Berger's great asset to Clinton has been -- and will be -- what Greg Craig, a Washington lawyer who served with Berger on the board of a human-rights group, calls "an unerring instinct for the important" -- the ability to figure out which issues are peripheral before that becomes obvious to others, and to avoid spending any more time in a meeting than needed to accomplish his purpose. Colleagues praise him for other lawyerly virtues as well: sound judgment, discretion, the ability to absorb technical minutiae fast without losing sight of the big picture, a willingness, says a friend, "to work his ass off." Berger is kind to secretaries, seldom crabby and uses a quizzical, ironic humor to defuse stress. He loves the front line of politics; he helped drill Clinton before the presidential debates and often accompanied him on the campaign plane. "If I were in real trouble and allowed one call," says Lake, "Sandy's the one."
These days, it is Brent Scowcroft, the outgoing National Security Adviser, who is frequently at the other end of the secure phone in Berger's shabby transition office, keeping the Clinton camp informed of what Bush is planning in Somalia, Yugoslavia and elsewhere. Berger gives Bush's foreign policy team credit "for working together about as well as it's been done," a virtue whose importance is reinforced by the memory of how Carter's presidency was undermined by the unceasing attacks on Vance by Carter's National Security Adviser, Zbigniew Brzezinski. Berger's instinct, like Clinton's, is to build a consensus rather than obliterate opponents, "to get the job done with the least amount of damage," as a friend puts it.
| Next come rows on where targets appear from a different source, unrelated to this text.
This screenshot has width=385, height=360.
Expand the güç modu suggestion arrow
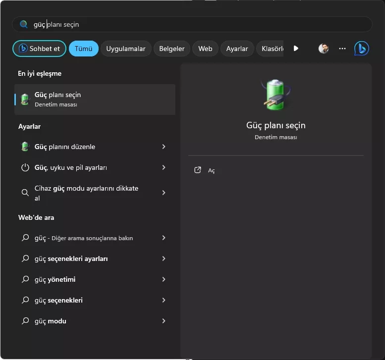point(164,321)
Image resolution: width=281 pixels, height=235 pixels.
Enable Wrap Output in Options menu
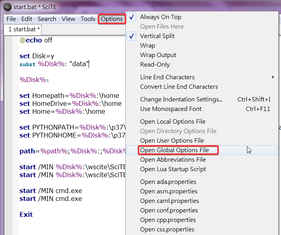point(158,55)
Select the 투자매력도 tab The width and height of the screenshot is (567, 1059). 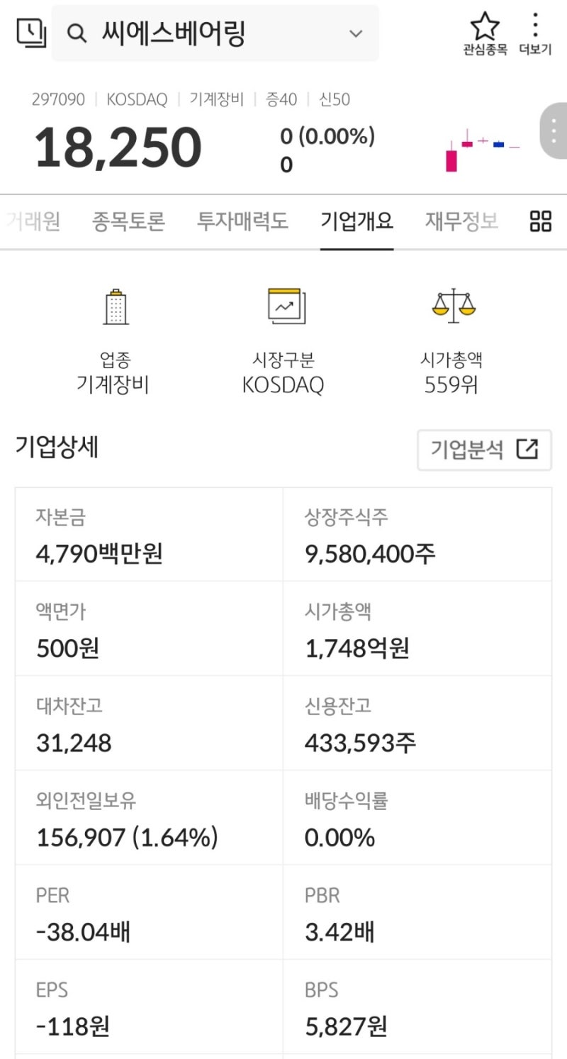pyautogui.click(x=242, y=221)
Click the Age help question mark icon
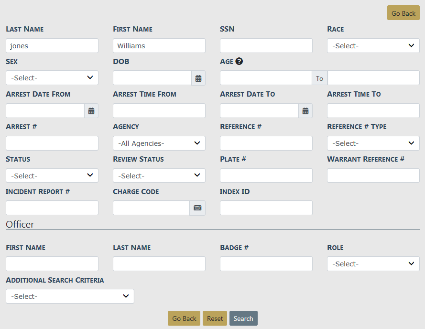425x329 pixels. click(x=239, y=61)
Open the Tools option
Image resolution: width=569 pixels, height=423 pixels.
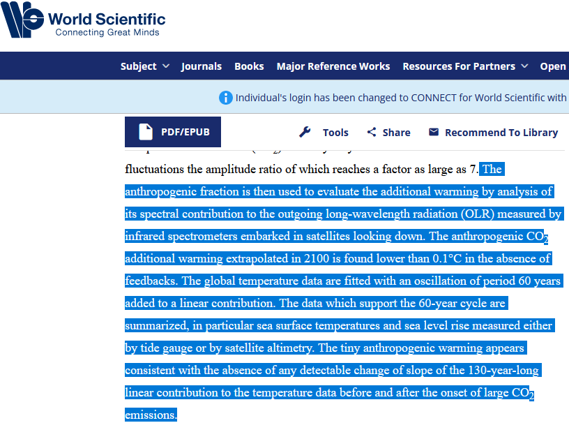324,133
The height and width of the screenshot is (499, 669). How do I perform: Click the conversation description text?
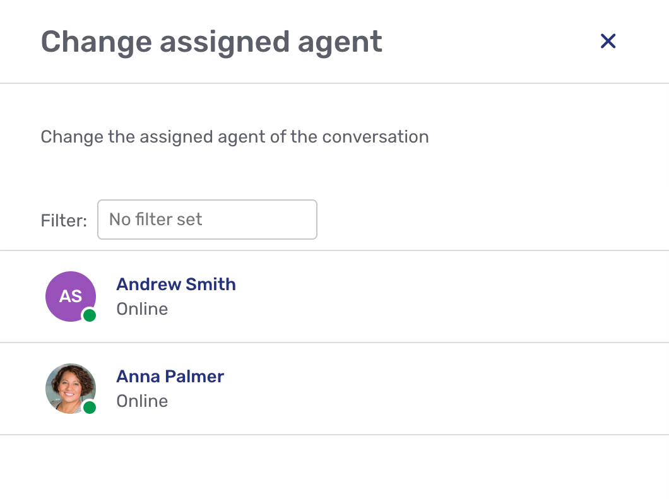(234, 137)
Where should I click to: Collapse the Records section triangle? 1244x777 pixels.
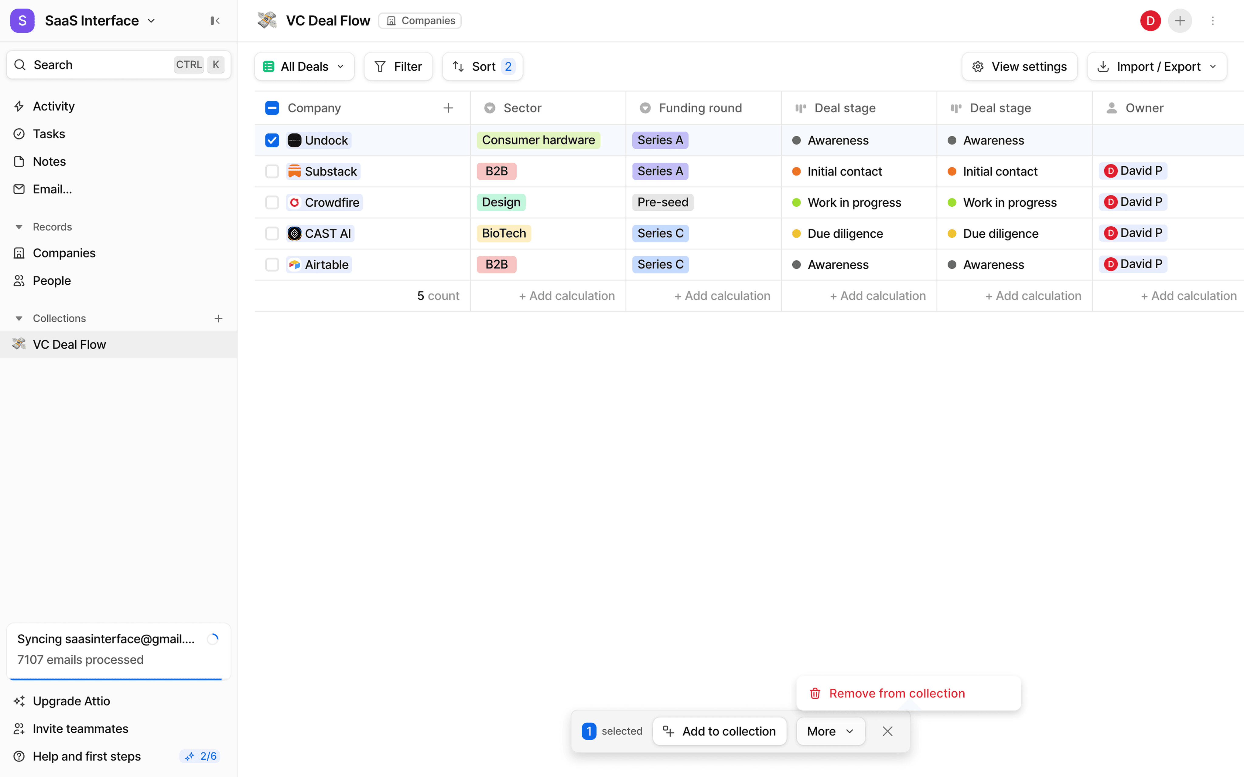tap(19, 227)
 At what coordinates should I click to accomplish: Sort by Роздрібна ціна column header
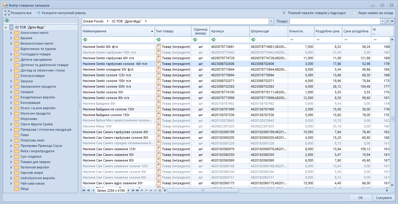tap(328, 31)
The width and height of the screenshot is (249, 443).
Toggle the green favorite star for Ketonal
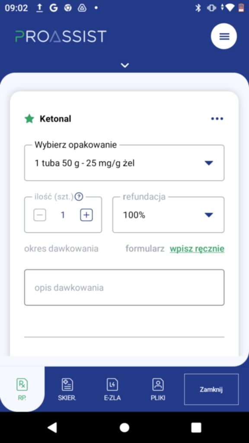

Lake calls this trait "a taste for communal enterprise." During the campaign, that attention to bridge building brought many lapsed Democratic foreign policy heavies like Jeane Kirkpatrick and Paul Nitze back into the fold and helped accomplish the goal, as Berger put it, of "keeping foreign policy off the front pages," so Clinton could hammer away on domestic issues.
With Lake, Berger's relationship is more one of an alter ego than a subordinate. Berger was sufficiently self-effacing to bring Lake into the campaign as his boss, and the two ended up co-directing foreign policy for Clinton with remarkable harmony. "Almost in shorthand, we can argue things through, and at the end neither of us has kept score," says Lake.
Berger can make Washington's wheels whirl and knows Clinton well enough to tell him when he is going wrong. But what does Berger himself really value? "His family, the Baltimore Orioles and human rights," quips a friend. Central to his thinking, Berger says, is the conviction that pursuing American values abroad -- democracy, human rights, free markets -- "is very much in our interests. It's a chaotic world, but one that's also filled with opportunities, because American leadership is not only unquestioned but actively desired by many countries."
That statement distills the centrist internationalism of the Clinton team, which is convinced that the world will be safer and more stable -- goals that were also Bush's watchwords -- if the U.S. stands up more robustly for democracy and human rights. Berger respects Jimmy Carter's ideals and is attracted to service in government as a means of doing good, but he measures good in terms of practical results. "Carter launched too many initiatives and kind of overloaded the circuits," Berger reflects. In serving his old friend from Arkansas, he is determined to ensure that the new President does not launch any foreign initiative he cannot land.